*DIRECTIONS FOR THIS TASK*
Once the line holding "The image size is (1336, 658)." is found in the entries below, restate it and each line after it word for word, with no pictures.

[Source data]

--------------------------------------------------

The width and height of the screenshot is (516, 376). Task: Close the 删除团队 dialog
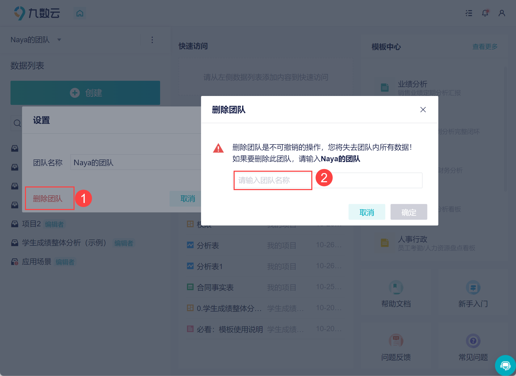click(x=423, y=110)
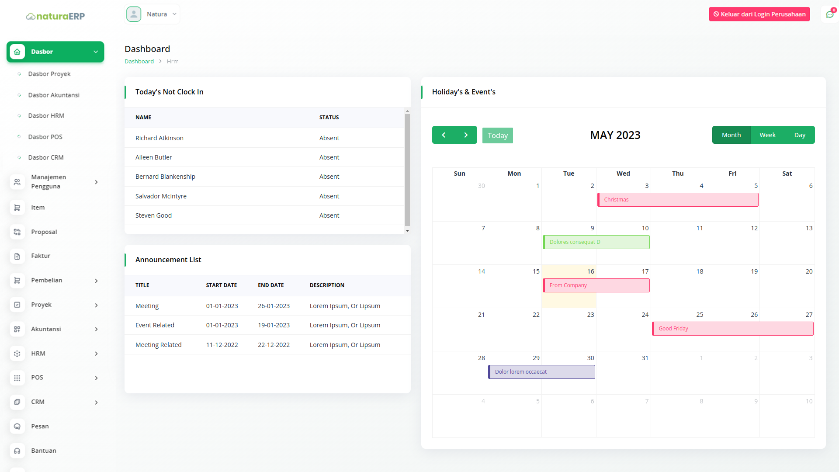The image size is (839, 472).
Task: Click the Proposal sidebar icon
Action: click(x=17, y=232)
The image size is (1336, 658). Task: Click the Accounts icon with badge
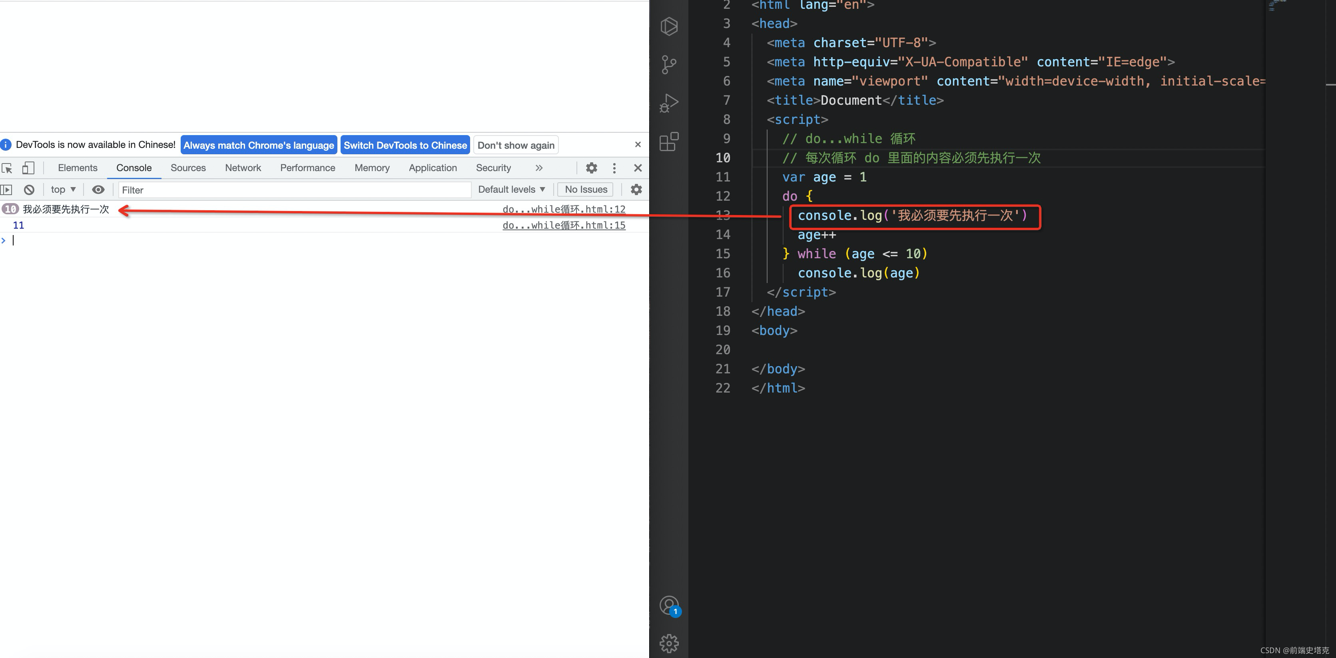tap(669, 605)
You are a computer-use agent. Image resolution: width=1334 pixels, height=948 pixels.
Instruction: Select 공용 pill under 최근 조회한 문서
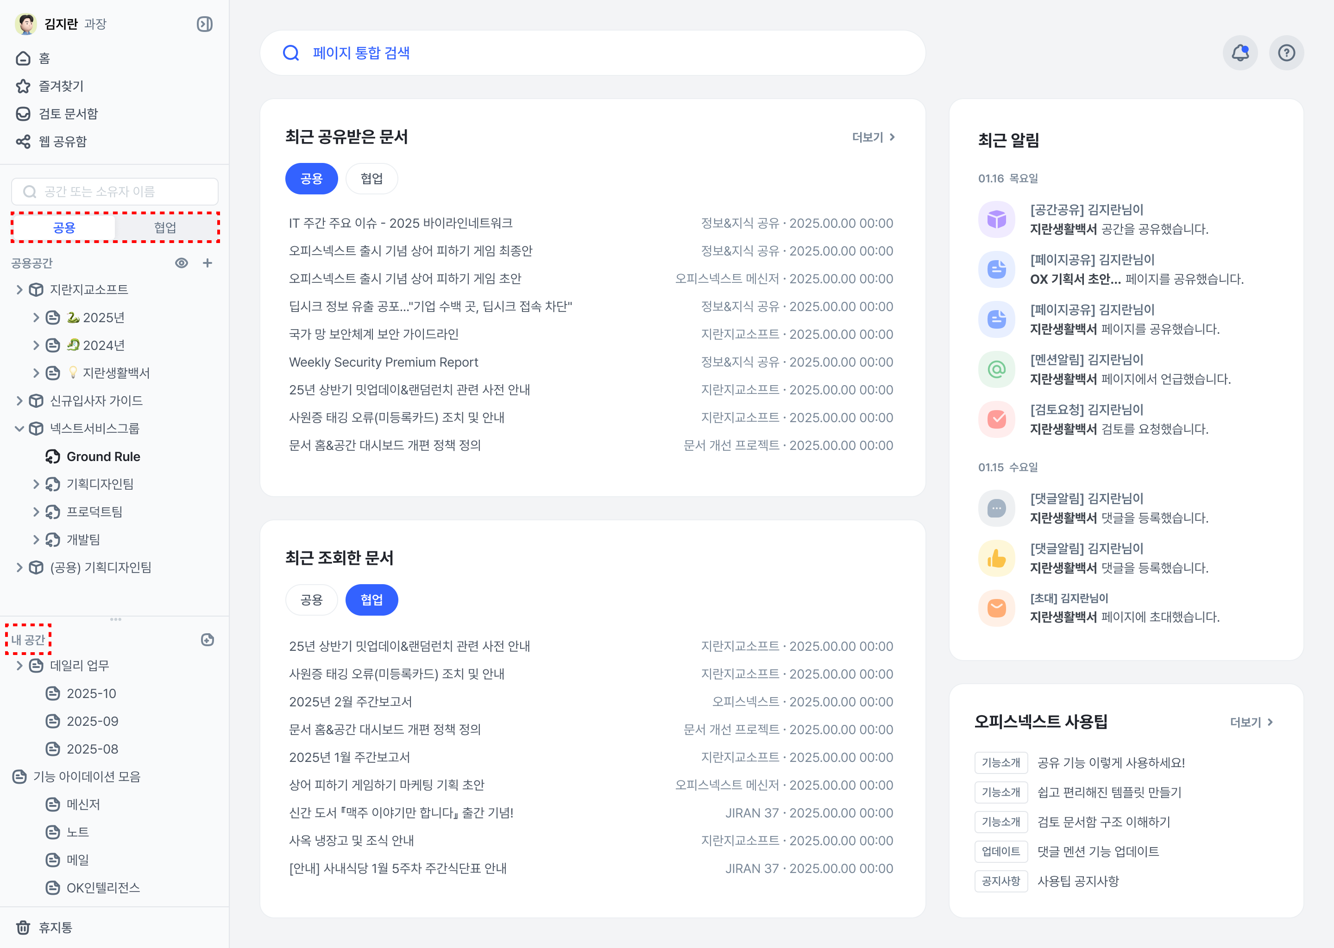(311, 600)

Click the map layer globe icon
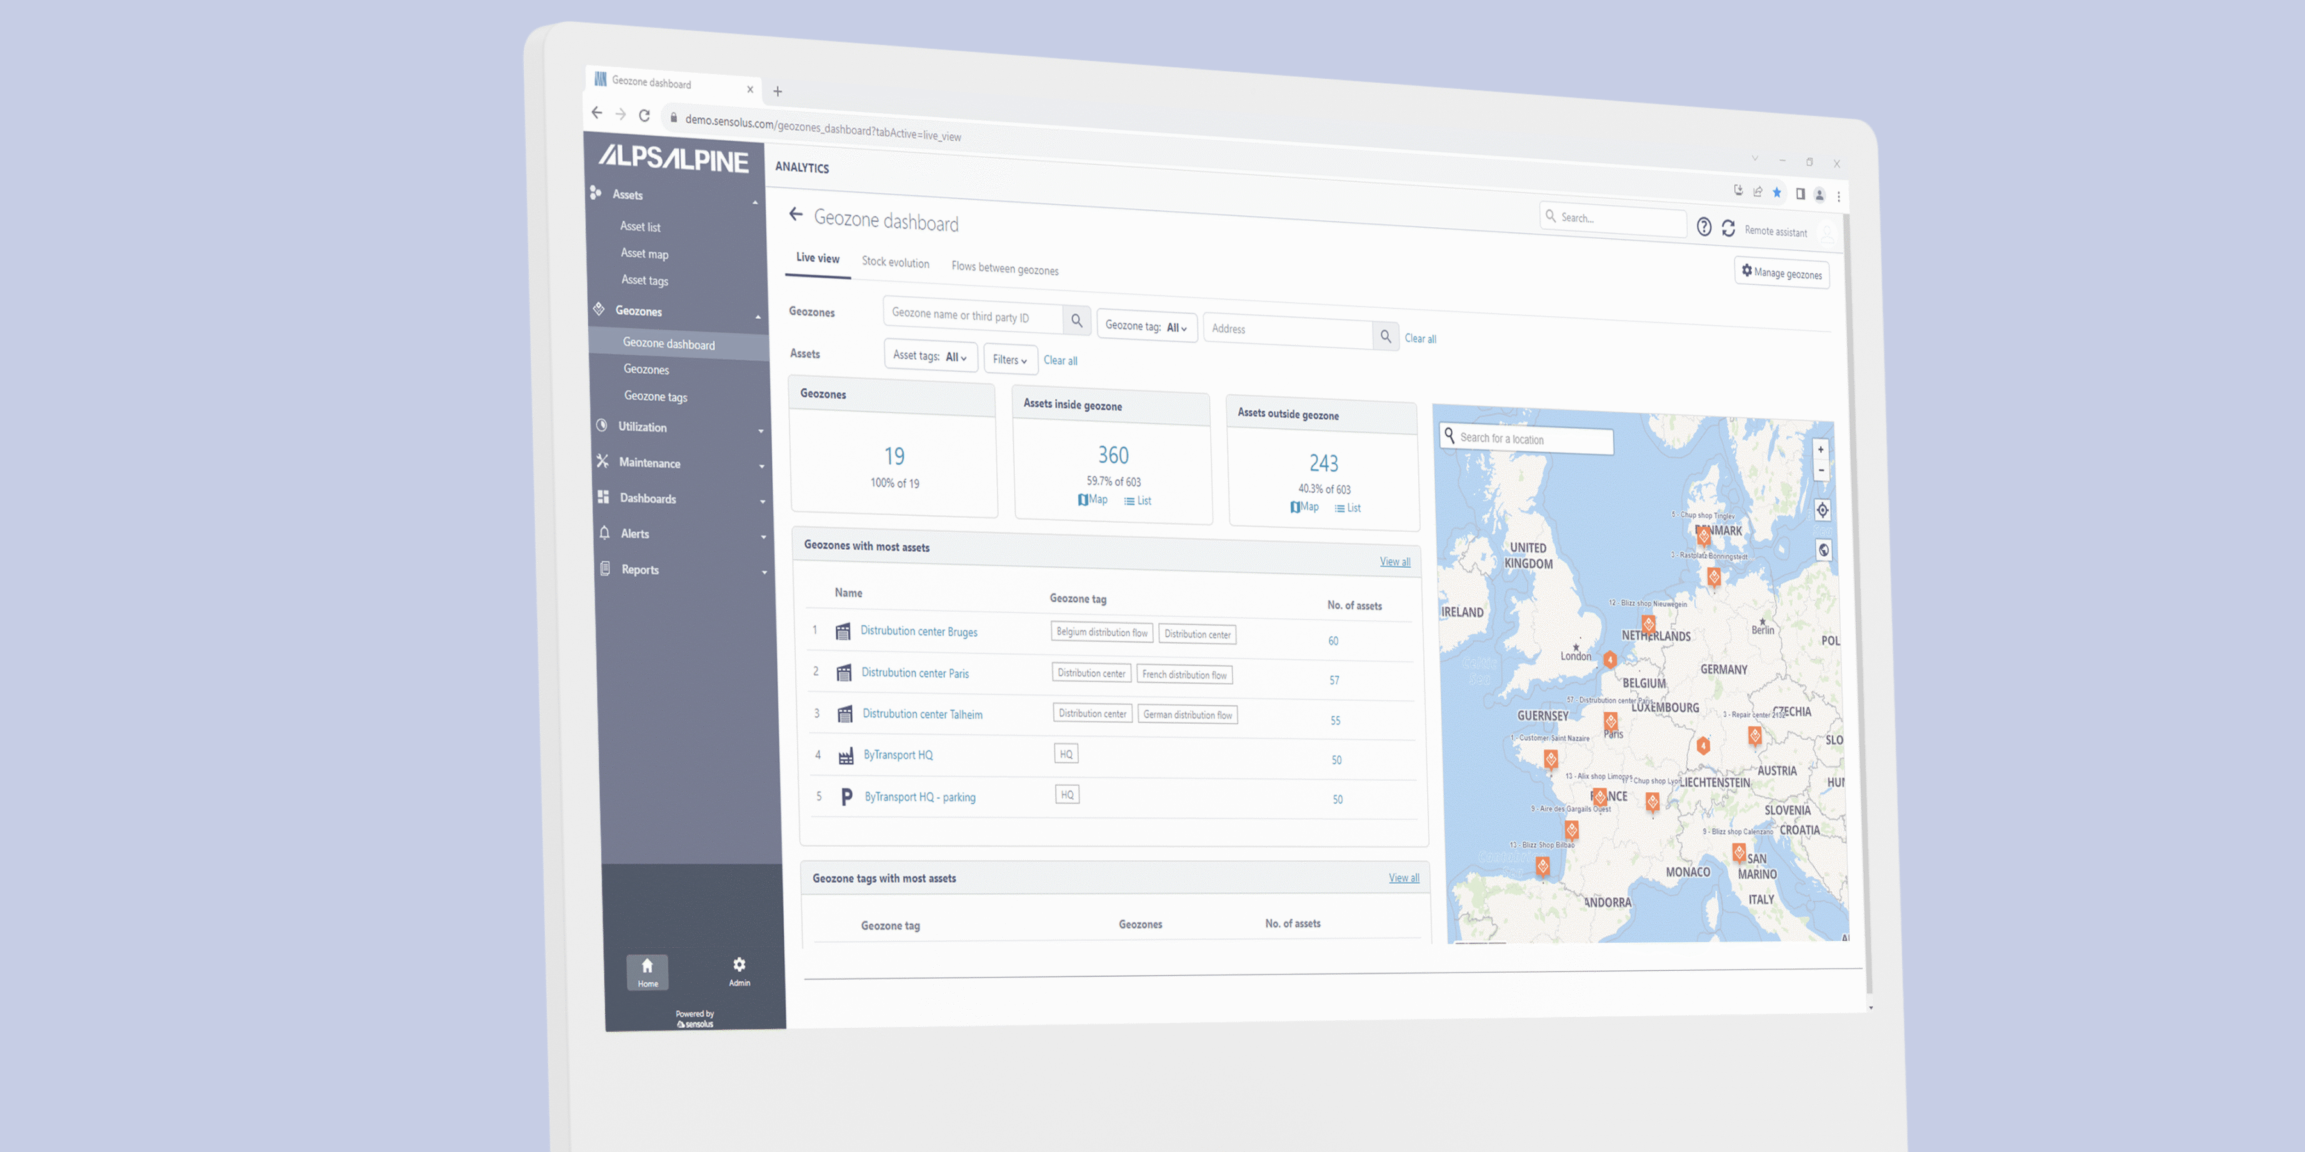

--------------------------------------------------

*OUTPUT FOR THIS EXERCISE*
The image size is (1336, 658). Task: Click the Accounts icon with badge
tap(669, 605)
You are a computer-use agent. Image resolution: width=1334 pixels, height=948 pixels.
Instruction: Select 공용 pill under 최근 조회한 문서
(311, 600)

Click the map layer globe icon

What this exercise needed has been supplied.